FOR IMMEDIATED RELEASE
Mr. Chairman, we meet after a historic main session where we all came together to take a noteworthy decision on a more responsible budget for the 2012-2013 biennium in a time of worldwide fiscal constraint. We commend the Secretary-General for his leadership and we are hopeful that the organization will continue its efforts towards more responsible stewardship of resources and higher standards of performance and outcomes.
So our first task in 2012 is to apply the Hippocratic Oath in the Fifth Committee: First, do no harm. We must continue to be vigilant during the biennium to realize the gains we made in December. In that regard, we look forward to seeing structural and sustainable management reforms in 2012, and to building on the foundation we established in December 2011. And we echo the sentiments expressed here today on this point by our colleagues in the EU and CANZ.
In our discussions this session on accountability, air travel, limited budgetary discretion for the Secretary General, increased transparency through the public disclosure of OIOS audit reports and the report of the Joint Inspection Unit, we have the opportunity to advance key parts of an agenda for reform that should be shared by all who want to strengthen, rather than weaken, this institution. This is a chance for the Committee to take important steps to move the United Nations forward and enhance confidence and trust of stakeholders in the Organization.
Apart from the specific reform issues before us, this Committee must also continue to make clear to the Secretariat the importance of keeping the renovation of the United Nations on track in relation to the project schedule and budget. We are carefully considering the proposal the Secretary-General has put forward and we look forward to discussing it in the context of updated information on the project status.
In addition, we look forward to hearing an update on the feasibility study for the UN Headquarters long-term accommodation and the options the UN is pursuing. My delegation believes the UN must develop further detailed information on all alternatives, and provide information demonstrating underlying need, in order to enable the Committee to make an informed decision on the future footprint of the United Nations in New York. In that vein, we encourage the Secretariat to move forward with the discussions necessary to provide a full cost-benefit analysis of all various options without prejudice to any decision the General Assembly may make.
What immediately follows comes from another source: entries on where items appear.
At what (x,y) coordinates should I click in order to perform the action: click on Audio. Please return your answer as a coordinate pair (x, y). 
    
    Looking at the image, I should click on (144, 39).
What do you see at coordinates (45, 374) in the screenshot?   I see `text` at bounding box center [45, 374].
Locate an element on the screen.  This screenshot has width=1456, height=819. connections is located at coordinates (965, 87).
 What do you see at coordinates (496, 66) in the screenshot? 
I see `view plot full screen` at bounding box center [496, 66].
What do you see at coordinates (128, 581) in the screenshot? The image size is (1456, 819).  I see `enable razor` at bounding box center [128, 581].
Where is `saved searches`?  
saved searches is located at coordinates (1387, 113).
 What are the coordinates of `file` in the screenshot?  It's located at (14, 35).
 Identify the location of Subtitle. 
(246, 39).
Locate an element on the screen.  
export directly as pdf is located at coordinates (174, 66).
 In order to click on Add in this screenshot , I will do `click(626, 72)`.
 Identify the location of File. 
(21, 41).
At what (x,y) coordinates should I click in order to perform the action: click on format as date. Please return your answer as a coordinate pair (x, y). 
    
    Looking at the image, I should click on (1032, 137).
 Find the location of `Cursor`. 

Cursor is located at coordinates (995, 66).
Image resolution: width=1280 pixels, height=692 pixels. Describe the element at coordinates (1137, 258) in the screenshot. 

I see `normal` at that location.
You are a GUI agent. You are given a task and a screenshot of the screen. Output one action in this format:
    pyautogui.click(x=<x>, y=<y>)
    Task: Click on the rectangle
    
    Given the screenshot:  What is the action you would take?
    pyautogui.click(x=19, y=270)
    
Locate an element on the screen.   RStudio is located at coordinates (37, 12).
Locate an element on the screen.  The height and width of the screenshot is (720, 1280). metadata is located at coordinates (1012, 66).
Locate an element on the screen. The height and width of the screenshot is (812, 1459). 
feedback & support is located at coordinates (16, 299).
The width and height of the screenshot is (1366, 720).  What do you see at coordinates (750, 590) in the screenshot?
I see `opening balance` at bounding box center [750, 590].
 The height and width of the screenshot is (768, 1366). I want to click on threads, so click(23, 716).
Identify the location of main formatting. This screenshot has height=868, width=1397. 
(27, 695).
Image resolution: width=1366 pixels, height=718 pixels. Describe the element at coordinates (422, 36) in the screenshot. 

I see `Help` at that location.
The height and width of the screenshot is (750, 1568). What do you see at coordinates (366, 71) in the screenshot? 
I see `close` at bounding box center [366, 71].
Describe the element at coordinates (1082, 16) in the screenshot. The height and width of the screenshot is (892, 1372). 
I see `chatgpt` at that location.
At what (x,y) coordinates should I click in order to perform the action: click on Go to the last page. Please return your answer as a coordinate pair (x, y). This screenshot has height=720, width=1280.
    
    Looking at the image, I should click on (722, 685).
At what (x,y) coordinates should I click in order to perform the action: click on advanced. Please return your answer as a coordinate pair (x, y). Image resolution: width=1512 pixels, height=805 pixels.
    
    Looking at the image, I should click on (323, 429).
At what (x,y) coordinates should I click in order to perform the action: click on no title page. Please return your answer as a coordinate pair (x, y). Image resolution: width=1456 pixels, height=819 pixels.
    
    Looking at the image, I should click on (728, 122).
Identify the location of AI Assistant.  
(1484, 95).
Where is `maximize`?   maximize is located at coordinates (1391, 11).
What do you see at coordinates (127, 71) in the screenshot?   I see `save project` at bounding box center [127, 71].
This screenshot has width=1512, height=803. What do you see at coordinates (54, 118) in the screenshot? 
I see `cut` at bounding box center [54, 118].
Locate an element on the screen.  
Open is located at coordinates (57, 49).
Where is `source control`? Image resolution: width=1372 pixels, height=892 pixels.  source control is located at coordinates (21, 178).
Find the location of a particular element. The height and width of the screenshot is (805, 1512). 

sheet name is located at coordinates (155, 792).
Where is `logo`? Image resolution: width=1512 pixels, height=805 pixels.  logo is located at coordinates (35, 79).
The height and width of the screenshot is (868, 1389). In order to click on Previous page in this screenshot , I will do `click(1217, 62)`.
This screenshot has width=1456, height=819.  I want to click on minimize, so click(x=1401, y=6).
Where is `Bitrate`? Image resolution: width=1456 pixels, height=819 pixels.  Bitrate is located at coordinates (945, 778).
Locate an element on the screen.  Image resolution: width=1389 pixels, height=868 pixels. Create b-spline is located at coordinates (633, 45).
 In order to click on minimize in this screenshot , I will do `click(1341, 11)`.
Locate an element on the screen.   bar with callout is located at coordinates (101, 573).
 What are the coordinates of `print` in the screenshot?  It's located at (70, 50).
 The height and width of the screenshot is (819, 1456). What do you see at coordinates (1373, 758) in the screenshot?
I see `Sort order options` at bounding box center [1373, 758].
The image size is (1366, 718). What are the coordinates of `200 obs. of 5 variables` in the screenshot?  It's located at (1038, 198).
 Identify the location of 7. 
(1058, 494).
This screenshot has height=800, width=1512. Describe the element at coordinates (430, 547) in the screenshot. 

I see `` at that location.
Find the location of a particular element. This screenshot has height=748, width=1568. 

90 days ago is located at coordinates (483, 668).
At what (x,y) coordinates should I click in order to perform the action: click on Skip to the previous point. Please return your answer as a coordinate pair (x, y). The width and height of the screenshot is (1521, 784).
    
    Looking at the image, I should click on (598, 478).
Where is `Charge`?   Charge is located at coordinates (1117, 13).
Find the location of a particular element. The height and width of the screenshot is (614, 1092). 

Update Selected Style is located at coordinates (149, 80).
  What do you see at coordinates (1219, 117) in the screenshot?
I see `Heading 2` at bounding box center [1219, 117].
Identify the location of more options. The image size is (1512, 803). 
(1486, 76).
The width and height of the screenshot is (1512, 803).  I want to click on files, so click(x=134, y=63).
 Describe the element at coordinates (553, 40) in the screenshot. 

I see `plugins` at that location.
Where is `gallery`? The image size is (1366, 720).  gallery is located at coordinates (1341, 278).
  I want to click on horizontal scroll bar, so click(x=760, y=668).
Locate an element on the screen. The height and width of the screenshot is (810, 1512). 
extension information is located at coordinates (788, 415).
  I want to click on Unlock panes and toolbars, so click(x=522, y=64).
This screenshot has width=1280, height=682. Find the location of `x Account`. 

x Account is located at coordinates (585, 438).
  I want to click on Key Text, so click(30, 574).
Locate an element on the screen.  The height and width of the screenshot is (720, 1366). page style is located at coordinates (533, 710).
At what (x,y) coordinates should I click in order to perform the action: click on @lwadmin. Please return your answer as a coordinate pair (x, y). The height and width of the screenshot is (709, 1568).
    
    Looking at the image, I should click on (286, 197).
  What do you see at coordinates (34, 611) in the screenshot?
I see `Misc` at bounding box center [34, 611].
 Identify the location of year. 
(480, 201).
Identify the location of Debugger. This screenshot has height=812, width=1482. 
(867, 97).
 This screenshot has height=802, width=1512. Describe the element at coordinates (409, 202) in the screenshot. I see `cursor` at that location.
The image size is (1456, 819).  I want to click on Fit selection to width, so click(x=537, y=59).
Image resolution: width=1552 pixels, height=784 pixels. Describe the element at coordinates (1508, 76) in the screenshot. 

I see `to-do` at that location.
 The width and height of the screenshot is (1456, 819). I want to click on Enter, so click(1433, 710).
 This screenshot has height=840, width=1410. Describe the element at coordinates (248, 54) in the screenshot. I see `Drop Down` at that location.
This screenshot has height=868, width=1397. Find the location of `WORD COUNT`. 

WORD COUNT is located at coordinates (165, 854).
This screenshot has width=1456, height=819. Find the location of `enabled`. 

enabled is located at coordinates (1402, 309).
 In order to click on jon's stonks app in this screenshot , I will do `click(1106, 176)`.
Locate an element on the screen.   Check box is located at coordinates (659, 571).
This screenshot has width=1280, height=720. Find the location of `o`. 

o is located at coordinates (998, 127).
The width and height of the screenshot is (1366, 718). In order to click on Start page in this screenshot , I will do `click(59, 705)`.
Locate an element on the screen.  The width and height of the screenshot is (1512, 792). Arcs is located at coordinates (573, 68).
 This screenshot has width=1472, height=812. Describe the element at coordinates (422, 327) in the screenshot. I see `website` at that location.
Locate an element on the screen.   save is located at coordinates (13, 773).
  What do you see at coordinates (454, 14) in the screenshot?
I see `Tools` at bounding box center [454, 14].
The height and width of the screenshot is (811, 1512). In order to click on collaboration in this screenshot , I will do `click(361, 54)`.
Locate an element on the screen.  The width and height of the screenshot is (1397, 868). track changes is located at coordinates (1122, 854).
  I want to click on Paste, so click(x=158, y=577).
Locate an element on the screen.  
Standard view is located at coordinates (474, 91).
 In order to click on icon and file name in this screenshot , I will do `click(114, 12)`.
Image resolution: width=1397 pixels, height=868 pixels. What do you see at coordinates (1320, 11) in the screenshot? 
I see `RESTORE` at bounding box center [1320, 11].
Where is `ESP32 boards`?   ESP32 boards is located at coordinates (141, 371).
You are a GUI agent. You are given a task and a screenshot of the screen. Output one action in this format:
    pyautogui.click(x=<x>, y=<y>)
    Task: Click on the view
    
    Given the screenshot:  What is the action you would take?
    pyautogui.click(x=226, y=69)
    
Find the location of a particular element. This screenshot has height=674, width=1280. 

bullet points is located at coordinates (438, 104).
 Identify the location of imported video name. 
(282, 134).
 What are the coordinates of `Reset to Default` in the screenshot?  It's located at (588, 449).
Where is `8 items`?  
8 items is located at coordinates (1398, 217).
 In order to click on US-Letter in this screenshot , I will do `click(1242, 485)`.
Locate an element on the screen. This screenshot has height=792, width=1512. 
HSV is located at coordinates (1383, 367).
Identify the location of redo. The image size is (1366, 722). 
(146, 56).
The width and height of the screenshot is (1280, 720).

In regards to the financing of unforeseen and extraordinary expenses arising from resolutions and decisions of the Human Rights Council, we believe the ACABQ has given the Committee a wise recommendation which should be allowed to work before changing to another funding mechanism.
Another issue that my delegation is studying closely is the pension schemes for the members of the International Court of Justice and judges of the International Tribunal for the Former Yugoslavia and the International Criminal Tribunal for Rwanda. The United States acknowledges the historic work these judges have done under very difficult circumstances, but in changing pension schemes, it is important that we consider what is best for the United Nations as a whole.
While we will be making a separate statement on the proposal by the Under Secretary General of the Office of Internal Oversight Services (OIOS) to publicly disclose audit reports, we welcome this proposal and Ms. Lapointe’s commitment to further transparency at the UN. In addition, we look forward to considering the Secretary General’s report regarding accountability. We believe continued focus must be given to the Organization's efforts and commitment to integrating an accountability culture across the Secretariat.
In other matters, my delegation continues to be concerned with the issues surrounding implementation of the enterprise resource planning project. We were very concerned over the lack of leadership of the project which contributed to project delays. However, we commend the Secretary General for moving quickly to appoint a well-qualified interim director, Mr. Ernesto Baca of the World Food Program. We are hopeful that under his leadership this important project will be brought back on track and advanced in the way Member States envisioned.
Turning to another oversight body—the Joint Inspection Unit—it is well known within this Committee that the United States strongly supports reform of the Unit. A revitalized JIU would create more opportunities for strengthening accountability and effectiveness throughout the UN system. Unfortunately, the JIU's analysis of reform progress and options for enhancing its effectiveness fall short of expectations. The Unit fails to propose the kind of bold and far reaching reforms that would make it more influential and effective in promoting results and accountability in UN organizations.
Finally, Mr. Chairman, we reiterate the importance of the principle of consensus here in the Fifth Committee. We recall that the General Assembly first established the imperative of consensus in this committee in response to calls for even more dramatic changes, with the intent of ensuring that in this Committee budgetary decisions could not simply be imposed by one group on another, and that any outcome would meet with approval of all interests – south and north, small and large alike. We reaffirm our commitment to achieving such true, meaningful and voluntary consensus as the only legitimate basis for decisions of this Committee, and we therefore look forward to working with colleagues on each of the issues in a constructive manner and concluding the session within the time allotted.